Cette histoire, Monique van der Vorst l'a racontée 1000 fois depuis qu'elle s'est remise à marcher. «Je suis prête à la raconter tous les jours s'il le faut.»

Elle n'y manque d'ailleurs pas. Surtout que son embauche au sein de l'équipe Rabobank lui a permis de faire les manchettes aux quatre coins du monde.

«Mon histoire est beaucoup plus connue que moi. Une blonde passe inaperçue ici vous savez. Ce qui est drôle, c'est d'entendre des gens parler de mon histoire sans savoir que je suis juste là, à côté d'eux. Ce matin, j'étais chez un médecin pour compléter tous les tests réclamés par mon équipe de vélo. Vous auriez dû voir la surprise dans son visage lorsqu'il a réalisé qui j'étais.»

Monique van der Vorst savoure tout ce que sa nouvelle vie lui apporte.

«J'étais une enfant très active, mais j'avais peu de souvenirs de moi en train de courir. C'est magnifique de pouvoir le faire. Mais c'est dans les petits détails que je réalise à quel point la vie est facile lorsqu'on a nos deux jambes. Je regarde les gens dans les yeux maintenant. Je peux prendre part à des conversations alors qu'avant, les paroles flottaient au-dessus de ma tête sans vraiment m'atteindre. Et je dois dire que j'ai fait un saut lorsque je me suis vue de la tête aux pieds debout devant un miroir.»

En plus de poursuivre ses études en science des mouvements corporels - un mélange de médecine sportive, de biomécanique et de kinésithérapie - et de s'entraîner plus de 30 heures par semaine, Monique van der Vorst rencontre des groupes - handicapés ou non - à qui elle livre des messages de motivation.

«Je parle de mon aventure. Mais je m'assure aussi de ne jamais offrir de faux espoirs aux handicapés. Je ne veux pas qu'ils se mettent à prier en pensant que ce qui m'est arrivé leur arrivera aussi. Je tiens surtout à leur faire comprendre qu'ils peuvent vivre une vie pleine, entière et heureuse comme je le faisais avant. Qu'ils doivent rester forts mentalement et s'occuper de leur corps pour garder la forme et la santé. C'est la base de tout.»

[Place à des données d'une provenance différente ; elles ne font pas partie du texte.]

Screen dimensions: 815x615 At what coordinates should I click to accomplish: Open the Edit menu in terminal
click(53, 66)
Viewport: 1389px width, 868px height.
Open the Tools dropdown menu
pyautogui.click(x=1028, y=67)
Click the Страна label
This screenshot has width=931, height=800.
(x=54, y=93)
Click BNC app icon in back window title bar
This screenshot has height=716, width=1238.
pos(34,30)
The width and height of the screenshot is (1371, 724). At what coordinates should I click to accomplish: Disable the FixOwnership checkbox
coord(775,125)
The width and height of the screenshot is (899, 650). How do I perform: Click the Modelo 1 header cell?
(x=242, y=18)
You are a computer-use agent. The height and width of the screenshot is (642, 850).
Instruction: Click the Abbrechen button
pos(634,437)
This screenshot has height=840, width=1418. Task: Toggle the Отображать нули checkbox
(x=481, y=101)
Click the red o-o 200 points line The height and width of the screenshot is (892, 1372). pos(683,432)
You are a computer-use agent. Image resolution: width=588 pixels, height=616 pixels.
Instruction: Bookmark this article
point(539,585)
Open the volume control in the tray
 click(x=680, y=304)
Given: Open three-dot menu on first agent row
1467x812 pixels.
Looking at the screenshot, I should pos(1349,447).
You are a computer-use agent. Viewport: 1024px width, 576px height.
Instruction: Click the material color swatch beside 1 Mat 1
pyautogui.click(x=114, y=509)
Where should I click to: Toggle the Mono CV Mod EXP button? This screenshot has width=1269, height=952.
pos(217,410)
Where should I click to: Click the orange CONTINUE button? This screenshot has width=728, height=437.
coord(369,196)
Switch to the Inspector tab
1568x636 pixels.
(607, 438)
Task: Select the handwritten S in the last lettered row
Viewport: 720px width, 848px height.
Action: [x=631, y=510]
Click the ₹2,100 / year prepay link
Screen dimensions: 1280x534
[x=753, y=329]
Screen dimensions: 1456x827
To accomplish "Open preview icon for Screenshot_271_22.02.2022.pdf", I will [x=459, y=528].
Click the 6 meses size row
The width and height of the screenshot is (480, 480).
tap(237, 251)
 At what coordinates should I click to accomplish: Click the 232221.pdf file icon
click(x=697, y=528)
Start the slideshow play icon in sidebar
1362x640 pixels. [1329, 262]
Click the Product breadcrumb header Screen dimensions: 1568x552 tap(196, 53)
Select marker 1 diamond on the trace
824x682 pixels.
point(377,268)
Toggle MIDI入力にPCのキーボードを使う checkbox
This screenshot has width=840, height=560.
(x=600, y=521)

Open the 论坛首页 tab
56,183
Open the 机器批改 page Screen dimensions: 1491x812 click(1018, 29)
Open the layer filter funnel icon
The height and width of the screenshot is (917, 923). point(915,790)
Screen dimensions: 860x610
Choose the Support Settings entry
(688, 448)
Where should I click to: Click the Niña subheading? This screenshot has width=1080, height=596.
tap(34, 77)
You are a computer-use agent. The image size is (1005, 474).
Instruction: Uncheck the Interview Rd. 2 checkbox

Un livre intitulé Ik loop! (Je marche) dans lequel Monique Van Der Vorst raconte en détail l'aventure de sa vie sera publié en avril prochain.

D'ici là, elle s'entraînera afin de bien amorcer sa première saison de vélo dans les rangs professionnels. Sera-t-il possible de la voir dans les rues de Londres l'été prochain?

«Ce serait rêver en couleurs. Je suis en grande forme, j'ai une grande force de caractère, mais je dois tout apprendre de la course et des stratégies. Heureusement, je roule au sein d'une équipe merveilleuse. Je vais me donner à fond pour apprendre vite et bien, mais j'évalue mes chances de me rendre à Londres à 1 %, pas plus», a conclu la jeune femme, résignée.

Ça ne veut toutefois pas dire qu'elle n'y sera pas. Car, à bien y penser, les chances que Monique van der Vorst retrouve l'usage de ses jambes étaient de beaucoup inférieures à 1 %.